Now, the crazy part, I'm still getting a score of 0.9 (checked on recaptcha site), which is enough for me to pass as a human but, it's still giving me that error within the JSON.
It worked fine before but, as soon as I started to test my input validation for my registration form, it began to call my response a false.
This is the error I keep getting. I wasn't too sure about formatting a JSON. This was returned with the php function var_dump. It was technically just one line.
object(stdClass)#13 (2)
{
["success"]=> bool(false)
["error-codes"]=> array(1)
{
[0]=> string(22) "missing-input-response"
}
}
This is the script I have in a file called recaptcha.php
<script src='https://www.google.com/recaptcha/api.js?render=<?php echo SITE_KEY; ?>'></script>
<script>
grecaptcha.ready(function() {
grecaptcha.execute('<?php echo SITE_KEY; ?>', {action: 'homepage'}).then(function(token) {
document.getElementById('g-recaptcha-response').value=token;
});
});
</script>
EDIT/
Added some additional code.
A php function. The constant SECRET_KEY is defined as a global variable in another file.
function getCaptcha($secretKey) {
$response =
file_get_contents("https://www.google.com/recaptcha/api/siteverify?secret=" . SECRET_KEY . "&response={$secretKey}");
$reCaptcha = json_decode($response);
return $reCaptcha;
}
This is included where I verify the recaptcha.
$reCaptcha = getCaptcha($_REQUEST['g-recaptcha-response']);
var_dump($reCaptcha);
If that helps.
I'm expecting it to turn into ["success"]=> bool(true) but, I don't even have the slightest clue what's wrong. I'm ready to get Google on the phone just to solve this issue. Can anyone help?

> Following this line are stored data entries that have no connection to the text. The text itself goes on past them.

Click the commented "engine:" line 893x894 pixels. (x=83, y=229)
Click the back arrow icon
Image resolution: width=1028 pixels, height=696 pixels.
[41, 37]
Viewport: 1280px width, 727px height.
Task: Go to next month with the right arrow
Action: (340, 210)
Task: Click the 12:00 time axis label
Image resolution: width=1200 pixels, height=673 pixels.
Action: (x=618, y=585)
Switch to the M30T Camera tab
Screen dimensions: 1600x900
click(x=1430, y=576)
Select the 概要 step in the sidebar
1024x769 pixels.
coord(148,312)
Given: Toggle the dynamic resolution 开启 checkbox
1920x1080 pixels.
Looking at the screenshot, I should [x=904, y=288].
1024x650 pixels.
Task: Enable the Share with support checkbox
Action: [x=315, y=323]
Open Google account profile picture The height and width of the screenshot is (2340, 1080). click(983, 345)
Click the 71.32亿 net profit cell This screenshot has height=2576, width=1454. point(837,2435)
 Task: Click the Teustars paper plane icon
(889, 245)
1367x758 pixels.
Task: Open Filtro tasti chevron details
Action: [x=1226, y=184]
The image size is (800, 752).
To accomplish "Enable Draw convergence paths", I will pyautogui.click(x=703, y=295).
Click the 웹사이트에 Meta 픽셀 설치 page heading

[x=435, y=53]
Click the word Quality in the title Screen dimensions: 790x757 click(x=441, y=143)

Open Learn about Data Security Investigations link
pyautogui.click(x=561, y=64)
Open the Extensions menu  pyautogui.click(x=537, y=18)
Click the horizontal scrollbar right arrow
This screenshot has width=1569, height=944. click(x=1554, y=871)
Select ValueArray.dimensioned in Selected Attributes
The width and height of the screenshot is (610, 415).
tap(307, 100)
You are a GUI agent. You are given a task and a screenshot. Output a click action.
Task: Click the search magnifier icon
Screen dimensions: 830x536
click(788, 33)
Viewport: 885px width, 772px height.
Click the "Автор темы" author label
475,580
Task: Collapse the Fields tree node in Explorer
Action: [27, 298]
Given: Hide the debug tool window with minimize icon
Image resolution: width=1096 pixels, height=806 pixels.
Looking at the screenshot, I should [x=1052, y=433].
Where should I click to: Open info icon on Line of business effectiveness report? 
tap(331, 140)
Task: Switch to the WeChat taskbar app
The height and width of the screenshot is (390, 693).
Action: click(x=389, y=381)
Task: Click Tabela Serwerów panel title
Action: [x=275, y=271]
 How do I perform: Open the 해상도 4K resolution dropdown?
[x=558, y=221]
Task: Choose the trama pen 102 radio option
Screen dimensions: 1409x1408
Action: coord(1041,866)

This error means that you're not passing in the site 'secret' param to the POST request to:
https://www.google.com/recaptcha/api/siteverify
Check that the 'secret' param (called SECRET KEY in the settings screen of the admin area), is correct and is being sent in the POST request.
Okay, so after looking at a few things, I found out why it kept returning as a "missing-input" error.
I had a page with two forms and only one recaptcha.
<form>
<input type="hidden" id="g-recaptcha-response" name="g-recaptcha-response" />
</form>
<form>
<input type="hidden" id="g-recaptcha-response" name="g-recaptcha-response" />
</form>
Because there were two of them, the API didn't know which to distinguish and instead of assigning the same value to both, it assigned no value to either. So, in-order to fix this I changed my javascript to this:
<script src='https://www.google.com/recaptcha/api.js?render=<?php echo SITE_KEY; ?>'></script>
<script>
grecaptcha.ready(function() {
grecaptcha.execute('<?php echo SITE_KEY; ?>', {action: 'homepage'}).then(function(token) {
document.getElementById('g-recaptcha-response').value=token;
document.getElementById('g-recaptcha-response2').value=token;
});
});
</script>
And my input form looked something like this:
<form>
<input type="hidden" id="g-recaptcha-response" name="g-recaptcha-response" />
</form>
<form>
<input type="hidden" id="g-recaptcha-response2" name="g-recaptcha-response2" />
</form>
The same value but, put into two separate fields. Even if you are using the second field for just one page, it's okay to leave it in there because it won't affect a page with just one recaptcha. As long as the first field is used to store the token and is reference in your html. I also changed this in the php.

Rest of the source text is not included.